Payless Africa, a Nairobi-based fintech neobank, has been making a bold entrance into Kenya's crowded fintech space over the last six months. Founded in 2024 by Kev Muley, the company is betting that its aggressive marketing strategy and focus on Gen Z users will help it carve out a significant market share.
In a market dominated by M-PESA, a mobile money product that has long defined how people send and receive money, Payless Africa is positioning itself as a cheaper, more flexible alternative to traditional banks. The startup has built a digital platform that helps young Kenyans move money, save, and make payments, blending basic wallet services with savings tools and financial literacy features.
Payless Africa's strategy focuses on young people, who are digital-first, socially connected, and expect services that understand their behavior. However, the company is careful to frame its product as accessible beyond tech-savvy audiences, emphasizing simplicity, low costs, and relatable tools to draw in users who may be new to digital finance but share common frustrations around expensive or fragmented financial services.

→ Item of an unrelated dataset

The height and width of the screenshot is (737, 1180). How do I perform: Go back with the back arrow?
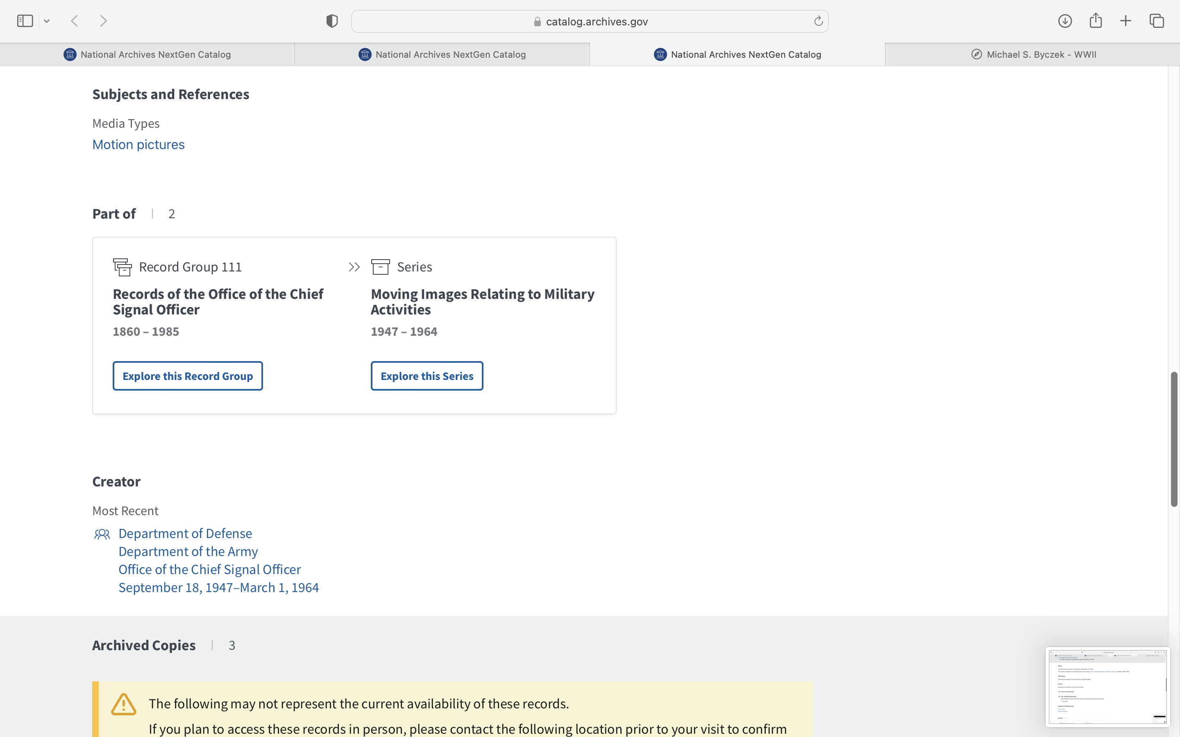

While Payless Africa does not yet hold a direct licence from the Central Bank of Kenya (CBK), it operates under the regulatory cover of Webtribe (Jambopay), a licenced Payment Service Provider (PSP). This structure was designed to reduce barriers to market entry, allowing Payless Africa to focus on validating its model while relying on Webtribe for compliance, onboarding standards, and anti-money laundering checks.

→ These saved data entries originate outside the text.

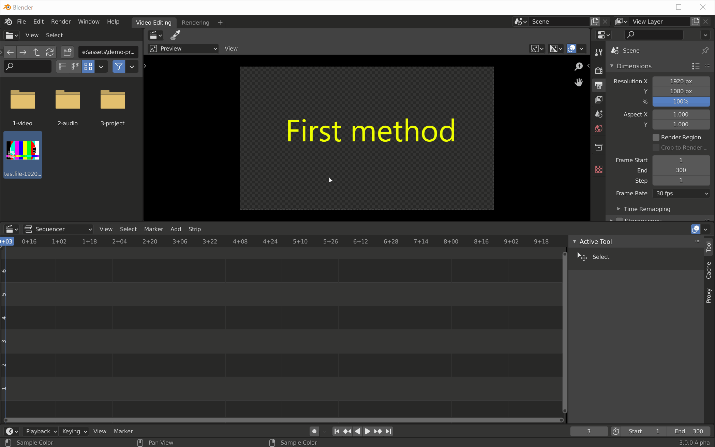Toggle file filtering funnel button

pos(119,66)
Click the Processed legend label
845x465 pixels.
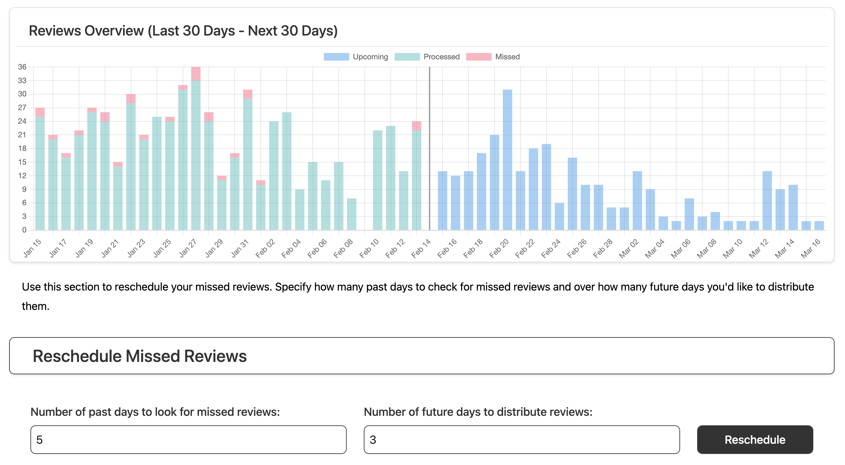441,57
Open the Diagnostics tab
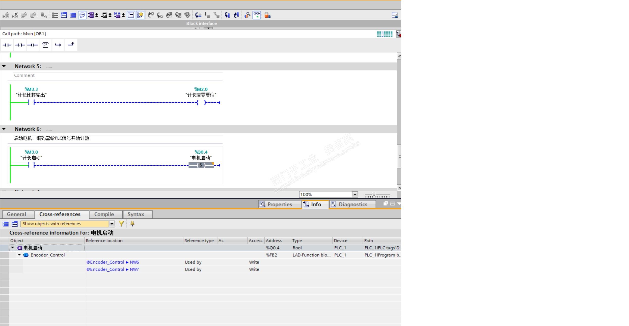The height and width of the screenshot is (326, 629). 352,204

However, operating under another company's licence introduces dependency risk. Any regulatory issue, suspension, or compliance failure at Webtribe could expose Payless Africa to service disruptions or indirect penalties, especially as Kenya tightens fintech oversight. The company plans to approach regulators directly as it grows, with the goal of securing a direct licence.
Beyond its partnership with Webtribe, Payless Africa has signed Memorandums of Understanding (MoU) with three banks, which it did not disclose. These partnerships are not just about ticking regulatory boxes but also about co-developing products that align with Gen Z's financial behaviors. The collaboration will introduce savings tools, investment products, card services, international money transfers, and credit offerings like overdrafts, all embedded within the Payless Africa app.

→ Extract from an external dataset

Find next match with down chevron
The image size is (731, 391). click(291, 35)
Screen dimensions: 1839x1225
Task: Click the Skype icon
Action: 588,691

Payless Africa earns revenue primarily from transaction fees, keeping costs deliberately low but not entirely free. The neobank offers free peer-to-peer transactions to users under 24 and on transfers below KES 1,000 ($8), encouraging engagement and habit-building early in a user's financial journey. However, this raises a familiar question for digital-first banks: is this revenue model sustainable in the long term?
Payless Africa expects new revenue from financial services like Payless Y and Payless Z, merchant products such as the Woza Merchant App, and digital marketplaces for services like ticketing and bookings. The company has grown through founder bootstrapping, partnerships with sister companies in media, events, and influencer marketing, but plans to engage investors in 2025 to raise capital for expanding products, embedded financial services, and market reach while keeping control of its direction.
With the Central Bank of Kenya tightening scrutiny over digital lenders and payments, regulatory compliance, competition, and profitability may define whether Payless Africa thrives or fades. The company claims its app has been downloaded over 500,000 times, with 278,000 profiles created, and 270,000 active users. It also claims that users have saved over KES 27 million, with average individual savings at KES 900, and transaction volume to date stands at $20 million.
Whether Payless Africa can challenge the established players and survive the pressures of scaling in a competitive market remains an open question. However, its focus on affordability, relevance, and embedded financial services may build long-term loyalty, particularly as its core users grow older and their financial needs become more complex.